ValueError: Input 0 of layer sequential_8 is incompatible with the layer: expected ndim=3, found ndim=2. Full shape received: [None, 18644]

Solution

  • The issue seems to be in the shape of X_train_count you are taking in LSTM input shape is always tricky.

    If your X_train_count is not in 3D then reshape using the below line.

    X_train_count=X_train_count.reshape(X_train_count.shape[0],X_train_count.shape[1],1))
    

    In the LSTM layer, the input_shape should be (timesteps, data_dim).

    Below is the example to illustrate the same.

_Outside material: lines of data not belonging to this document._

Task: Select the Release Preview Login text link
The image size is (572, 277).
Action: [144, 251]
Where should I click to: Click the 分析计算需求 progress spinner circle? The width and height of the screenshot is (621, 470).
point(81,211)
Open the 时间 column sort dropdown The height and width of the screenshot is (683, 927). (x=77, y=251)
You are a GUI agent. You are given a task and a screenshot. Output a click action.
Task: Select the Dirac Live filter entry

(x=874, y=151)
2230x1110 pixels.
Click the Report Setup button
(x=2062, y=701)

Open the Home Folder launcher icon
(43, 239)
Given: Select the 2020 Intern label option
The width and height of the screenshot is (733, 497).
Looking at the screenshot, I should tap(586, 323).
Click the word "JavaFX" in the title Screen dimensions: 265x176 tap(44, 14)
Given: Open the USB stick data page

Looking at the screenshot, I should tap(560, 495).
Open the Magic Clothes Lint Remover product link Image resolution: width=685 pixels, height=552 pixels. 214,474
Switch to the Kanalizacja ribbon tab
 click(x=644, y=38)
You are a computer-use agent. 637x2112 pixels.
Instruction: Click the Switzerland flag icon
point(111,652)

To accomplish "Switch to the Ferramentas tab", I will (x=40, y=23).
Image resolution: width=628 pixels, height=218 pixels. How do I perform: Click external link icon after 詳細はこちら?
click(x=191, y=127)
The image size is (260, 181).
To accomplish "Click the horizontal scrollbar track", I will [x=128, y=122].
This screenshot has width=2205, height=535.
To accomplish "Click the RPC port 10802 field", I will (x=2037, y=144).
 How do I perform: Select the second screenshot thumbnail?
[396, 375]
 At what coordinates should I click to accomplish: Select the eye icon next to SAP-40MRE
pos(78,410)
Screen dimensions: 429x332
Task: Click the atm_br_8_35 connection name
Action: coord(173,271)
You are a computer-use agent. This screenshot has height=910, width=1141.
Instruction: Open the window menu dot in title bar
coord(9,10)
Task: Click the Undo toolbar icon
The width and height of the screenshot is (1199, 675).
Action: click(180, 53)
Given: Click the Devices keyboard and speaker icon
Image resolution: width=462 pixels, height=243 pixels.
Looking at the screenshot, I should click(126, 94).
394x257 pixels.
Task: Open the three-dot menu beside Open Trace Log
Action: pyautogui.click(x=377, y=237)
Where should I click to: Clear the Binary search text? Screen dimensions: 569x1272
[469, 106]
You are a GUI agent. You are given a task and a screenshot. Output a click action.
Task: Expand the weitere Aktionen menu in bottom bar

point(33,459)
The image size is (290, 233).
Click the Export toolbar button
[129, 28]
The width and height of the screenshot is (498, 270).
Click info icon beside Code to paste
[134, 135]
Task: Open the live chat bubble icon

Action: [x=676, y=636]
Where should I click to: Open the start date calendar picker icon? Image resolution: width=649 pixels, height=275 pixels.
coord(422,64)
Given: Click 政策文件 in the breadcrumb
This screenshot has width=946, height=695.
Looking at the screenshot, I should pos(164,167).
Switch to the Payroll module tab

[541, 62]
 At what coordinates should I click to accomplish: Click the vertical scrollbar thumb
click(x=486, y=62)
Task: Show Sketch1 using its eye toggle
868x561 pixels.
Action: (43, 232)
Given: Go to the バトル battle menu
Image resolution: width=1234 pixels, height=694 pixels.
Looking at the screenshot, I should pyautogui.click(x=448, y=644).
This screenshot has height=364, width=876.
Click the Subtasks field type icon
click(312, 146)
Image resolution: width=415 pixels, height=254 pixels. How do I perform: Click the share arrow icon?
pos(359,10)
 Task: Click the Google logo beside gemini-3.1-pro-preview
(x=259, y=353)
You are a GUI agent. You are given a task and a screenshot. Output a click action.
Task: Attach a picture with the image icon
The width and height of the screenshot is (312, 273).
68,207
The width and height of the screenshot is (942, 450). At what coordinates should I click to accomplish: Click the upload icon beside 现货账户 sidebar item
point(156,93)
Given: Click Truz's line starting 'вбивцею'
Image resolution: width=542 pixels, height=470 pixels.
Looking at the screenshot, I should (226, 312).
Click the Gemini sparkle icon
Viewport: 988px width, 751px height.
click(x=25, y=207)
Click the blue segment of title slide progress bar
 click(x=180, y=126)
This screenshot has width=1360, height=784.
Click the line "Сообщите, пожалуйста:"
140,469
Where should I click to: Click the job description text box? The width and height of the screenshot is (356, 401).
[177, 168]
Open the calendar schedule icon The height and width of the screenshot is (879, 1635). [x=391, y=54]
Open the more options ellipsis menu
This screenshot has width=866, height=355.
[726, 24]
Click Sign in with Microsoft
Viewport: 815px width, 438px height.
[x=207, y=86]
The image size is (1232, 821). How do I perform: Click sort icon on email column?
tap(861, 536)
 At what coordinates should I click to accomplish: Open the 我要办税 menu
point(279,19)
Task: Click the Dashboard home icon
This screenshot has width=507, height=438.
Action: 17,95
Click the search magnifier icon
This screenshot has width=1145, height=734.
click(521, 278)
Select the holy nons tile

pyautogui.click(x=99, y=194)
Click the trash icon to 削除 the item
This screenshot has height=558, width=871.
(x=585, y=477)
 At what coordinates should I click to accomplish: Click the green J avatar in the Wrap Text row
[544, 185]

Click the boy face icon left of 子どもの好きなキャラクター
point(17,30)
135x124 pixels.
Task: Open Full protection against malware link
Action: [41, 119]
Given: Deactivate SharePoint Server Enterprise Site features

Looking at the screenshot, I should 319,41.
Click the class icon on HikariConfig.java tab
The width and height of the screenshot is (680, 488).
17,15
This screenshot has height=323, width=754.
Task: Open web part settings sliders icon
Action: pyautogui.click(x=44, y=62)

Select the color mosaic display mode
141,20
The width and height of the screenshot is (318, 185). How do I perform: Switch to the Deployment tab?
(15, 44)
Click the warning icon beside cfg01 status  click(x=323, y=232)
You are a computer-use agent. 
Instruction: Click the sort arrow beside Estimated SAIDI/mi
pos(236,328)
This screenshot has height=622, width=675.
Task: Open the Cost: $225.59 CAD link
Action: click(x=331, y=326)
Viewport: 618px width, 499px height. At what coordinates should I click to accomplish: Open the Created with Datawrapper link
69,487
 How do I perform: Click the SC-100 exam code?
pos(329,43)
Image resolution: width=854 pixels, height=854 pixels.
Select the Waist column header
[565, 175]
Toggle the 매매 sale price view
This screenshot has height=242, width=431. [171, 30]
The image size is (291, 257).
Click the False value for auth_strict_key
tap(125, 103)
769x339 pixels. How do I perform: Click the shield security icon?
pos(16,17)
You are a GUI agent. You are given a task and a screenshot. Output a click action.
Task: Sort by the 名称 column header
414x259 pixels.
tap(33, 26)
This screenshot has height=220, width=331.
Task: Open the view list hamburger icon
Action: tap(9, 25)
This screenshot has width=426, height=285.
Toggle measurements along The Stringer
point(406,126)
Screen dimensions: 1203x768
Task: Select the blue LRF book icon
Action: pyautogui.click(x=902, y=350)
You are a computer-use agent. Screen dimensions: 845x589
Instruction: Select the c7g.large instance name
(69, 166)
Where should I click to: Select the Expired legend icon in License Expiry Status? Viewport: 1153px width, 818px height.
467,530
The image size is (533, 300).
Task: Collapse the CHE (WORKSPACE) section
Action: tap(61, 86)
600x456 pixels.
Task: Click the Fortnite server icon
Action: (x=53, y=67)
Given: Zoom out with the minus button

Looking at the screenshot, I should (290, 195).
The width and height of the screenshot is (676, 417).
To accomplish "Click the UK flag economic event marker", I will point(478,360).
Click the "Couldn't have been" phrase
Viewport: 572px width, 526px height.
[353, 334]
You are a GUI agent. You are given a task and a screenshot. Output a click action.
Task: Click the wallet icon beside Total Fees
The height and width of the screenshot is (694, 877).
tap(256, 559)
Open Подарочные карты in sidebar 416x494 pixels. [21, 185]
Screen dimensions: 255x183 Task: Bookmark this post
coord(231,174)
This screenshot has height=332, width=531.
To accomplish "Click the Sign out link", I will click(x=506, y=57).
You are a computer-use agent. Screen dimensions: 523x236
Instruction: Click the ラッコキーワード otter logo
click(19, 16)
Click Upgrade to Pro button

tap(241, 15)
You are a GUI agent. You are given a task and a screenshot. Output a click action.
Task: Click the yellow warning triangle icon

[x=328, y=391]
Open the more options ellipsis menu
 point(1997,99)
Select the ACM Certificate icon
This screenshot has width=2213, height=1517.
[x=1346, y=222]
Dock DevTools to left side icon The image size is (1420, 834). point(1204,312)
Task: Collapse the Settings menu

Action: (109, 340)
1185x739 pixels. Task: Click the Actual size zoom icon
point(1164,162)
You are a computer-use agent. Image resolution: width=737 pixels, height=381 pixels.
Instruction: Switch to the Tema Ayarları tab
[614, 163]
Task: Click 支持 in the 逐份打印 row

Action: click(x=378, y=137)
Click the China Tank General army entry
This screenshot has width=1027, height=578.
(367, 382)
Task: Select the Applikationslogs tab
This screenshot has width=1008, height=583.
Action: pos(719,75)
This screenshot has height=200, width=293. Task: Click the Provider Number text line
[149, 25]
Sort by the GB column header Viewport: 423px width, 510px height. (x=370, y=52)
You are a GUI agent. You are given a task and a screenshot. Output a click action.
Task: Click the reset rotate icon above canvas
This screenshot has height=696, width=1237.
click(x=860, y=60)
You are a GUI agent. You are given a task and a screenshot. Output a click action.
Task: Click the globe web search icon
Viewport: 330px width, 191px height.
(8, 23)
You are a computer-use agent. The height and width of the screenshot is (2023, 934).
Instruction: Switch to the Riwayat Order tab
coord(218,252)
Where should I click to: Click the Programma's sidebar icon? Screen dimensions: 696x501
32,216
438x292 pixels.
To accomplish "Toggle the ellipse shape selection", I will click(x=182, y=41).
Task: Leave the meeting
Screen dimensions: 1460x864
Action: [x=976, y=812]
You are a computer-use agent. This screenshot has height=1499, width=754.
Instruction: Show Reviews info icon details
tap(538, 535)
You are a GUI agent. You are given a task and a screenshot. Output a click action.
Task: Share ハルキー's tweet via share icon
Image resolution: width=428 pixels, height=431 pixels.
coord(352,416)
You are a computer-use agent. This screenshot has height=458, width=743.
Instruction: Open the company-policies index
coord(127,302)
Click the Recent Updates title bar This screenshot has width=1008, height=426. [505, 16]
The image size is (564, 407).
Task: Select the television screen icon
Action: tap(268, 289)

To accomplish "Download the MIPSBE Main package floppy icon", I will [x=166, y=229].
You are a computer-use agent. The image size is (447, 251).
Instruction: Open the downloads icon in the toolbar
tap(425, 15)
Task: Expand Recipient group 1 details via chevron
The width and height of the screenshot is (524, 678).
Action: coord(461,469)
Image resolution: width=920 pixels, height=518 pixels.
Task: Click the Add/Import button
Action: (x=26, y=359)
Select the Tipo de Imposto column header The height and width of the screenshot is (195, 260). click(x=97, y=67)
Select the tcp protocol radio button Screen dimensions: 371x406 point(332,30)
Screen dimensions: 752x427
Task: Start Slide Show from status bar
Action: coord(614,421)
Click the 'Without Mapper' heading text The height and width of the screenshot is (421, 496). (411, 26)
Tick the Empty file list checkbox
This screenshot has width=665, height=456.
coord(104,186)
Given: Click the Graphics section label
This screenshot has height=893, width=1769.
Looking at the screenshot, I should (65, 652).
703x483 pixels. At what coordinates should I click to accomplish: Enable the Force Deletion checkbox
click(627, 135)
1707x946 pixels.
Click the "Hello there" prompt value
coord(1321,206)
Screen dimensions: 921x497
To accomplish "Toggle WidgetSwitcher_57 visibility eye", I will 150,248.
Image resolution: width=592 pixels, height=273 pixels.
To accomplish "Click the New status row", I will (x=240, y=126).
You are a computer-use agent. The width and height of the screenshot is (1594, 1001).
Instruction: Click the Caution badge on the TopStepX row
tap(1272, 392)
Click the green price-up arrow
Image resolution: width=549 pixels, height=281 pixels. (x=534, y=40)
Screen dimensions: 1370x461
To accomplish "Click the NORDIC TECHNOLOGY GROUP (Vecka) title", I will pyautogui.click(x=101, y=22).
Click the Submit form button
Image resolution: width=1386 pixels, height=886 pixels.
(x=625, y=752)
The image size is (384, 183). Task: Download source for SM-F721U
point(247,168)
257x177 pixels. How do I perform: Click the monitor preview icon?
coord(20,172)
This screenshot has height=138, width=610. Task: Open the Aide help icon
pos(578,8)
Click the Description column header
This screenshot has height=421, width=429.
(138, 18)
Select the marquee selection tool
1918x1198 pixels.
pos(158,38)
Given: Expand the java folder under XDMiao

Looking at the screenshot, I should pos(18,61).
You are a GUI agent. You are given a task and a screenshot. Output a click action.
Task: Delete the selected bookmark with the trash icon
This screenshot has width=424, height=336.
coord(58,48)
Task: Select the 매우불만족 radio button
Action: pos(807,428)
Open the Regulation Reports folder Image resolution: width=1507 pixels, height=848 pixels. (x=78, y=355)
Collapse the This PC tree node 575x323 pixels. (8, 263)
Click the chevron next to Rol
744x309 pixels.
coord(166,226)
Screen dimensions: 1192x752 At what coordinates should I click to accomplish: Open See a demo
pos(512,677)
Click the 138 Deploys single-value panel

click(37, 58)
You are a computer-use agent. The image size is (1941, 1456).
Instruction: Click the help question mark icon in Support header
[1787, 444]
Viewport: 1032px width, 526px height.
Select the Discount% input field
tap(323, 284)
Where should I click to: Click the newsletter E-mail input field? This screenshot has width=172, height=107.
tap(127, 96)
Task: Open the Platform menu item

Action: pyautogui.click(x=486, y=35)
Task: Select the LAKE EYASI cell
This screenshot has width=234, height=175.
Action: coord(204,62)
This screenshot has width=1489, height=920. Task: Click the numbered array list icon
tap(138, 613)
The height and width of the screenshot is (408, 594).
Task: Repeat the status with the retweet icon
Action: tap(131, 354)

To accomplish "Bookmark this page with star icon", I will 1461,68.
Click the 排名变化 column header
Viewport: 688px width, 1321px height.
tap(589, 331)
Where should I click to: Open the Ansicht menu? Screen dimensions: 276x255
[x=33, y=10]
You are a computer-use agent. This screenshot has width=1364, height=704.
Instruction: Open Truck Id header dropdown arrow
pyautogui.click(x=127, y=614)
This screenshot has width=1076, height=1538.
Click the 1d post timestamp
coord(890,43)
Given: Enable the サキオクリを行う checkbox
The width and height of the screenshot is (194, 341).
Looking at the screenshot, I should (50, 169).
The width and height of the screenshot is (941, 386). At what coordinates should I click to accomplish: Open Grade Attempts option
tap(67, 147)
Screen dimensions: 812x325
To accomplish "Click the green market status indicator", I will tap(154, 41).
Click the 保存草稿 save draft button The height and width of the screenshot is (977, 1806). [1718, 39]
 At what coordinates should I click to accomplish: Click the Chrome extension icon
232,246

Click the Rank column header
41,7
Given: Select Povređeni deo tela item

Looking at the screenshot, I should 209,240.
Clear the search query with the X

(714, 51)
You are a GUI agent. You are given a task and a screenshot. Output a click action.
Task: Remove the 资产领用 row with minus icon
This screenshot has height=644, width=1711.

    from sklearn.feature_extraction.text import TfidfVectorizer
    import tensorflow as tf
    from tensorflow import keras
    from sklearn.model_selection import train_test_split
    
    X = ["first example","one more","good morning"]
    Y = ["first example","one more","good morning"]
    
    vectorizer = TfidfVectorizer().fit(X)
    
    tfidf_vector_X = vectorizer.transform(X).toarray() 
    tfidf_vector_Y = vectorizer.transform(Y).toarray() 
    tfidf_vector_X = tfidf_vector_X[:, :, None] 
    tfidf_vector_Y = tfidf_vector_Y[:, :, None] 
    
    X_train, X_test, y_train, y_test = train_test_split(tfidf_vector_X, tfidf_vector_Y, test_size = 0.2, random_state = 1)
    
    from tensorflow.keras import Sequential
    from tensorflow.keras.layers import LSTM
    
    model = Sequential()
    model.add(LSTM(units=6, input_shape = X_train.shape[1:], return_sequences = True))
    model.add(LSTM(units=6, return_sequences=True))
    model.add(LSTM(units=6, return_sequences=True))
    model.add(LSTM(units=1, return_sequences=True, name='output'))
    model.compile(loss='cosine_proximity', optimizer='sgd', metrics = ['accuracy'])
    

    Model Summary:

    Model: "sequential_3"
    _________________________________________________________________
    Layer (type)                 Output Shape              Param #   
    =================================================================
    lstm_9 (LSTM)                (None, 6, 6)              192       
    _________________________________________________________________
    lstm_10 (LSTM)               (None, 6, 6)              312       
    _________________________________________________________________
    lstm_11 (LSTM)               (None, 6, 6)              312       
    _________________________________________________________________
    output (LSTM)                (None, 6, 1)              32        
    =================================================================
    Total params: 848
    Trainable params: 848
    Non-trainable params: 0
    _________________________________________________________________
    None  
    

    Here X_train is of shape (2, 6, 1)

    To add to the solution, I would like to suggest to go with a dense vector instead of a sparse vector generated from the Tf-Idf approach representation by replacing with pre-trained models like Google News Vector or Glove as weights to the embedding layer which would be better in performance wise and result wise.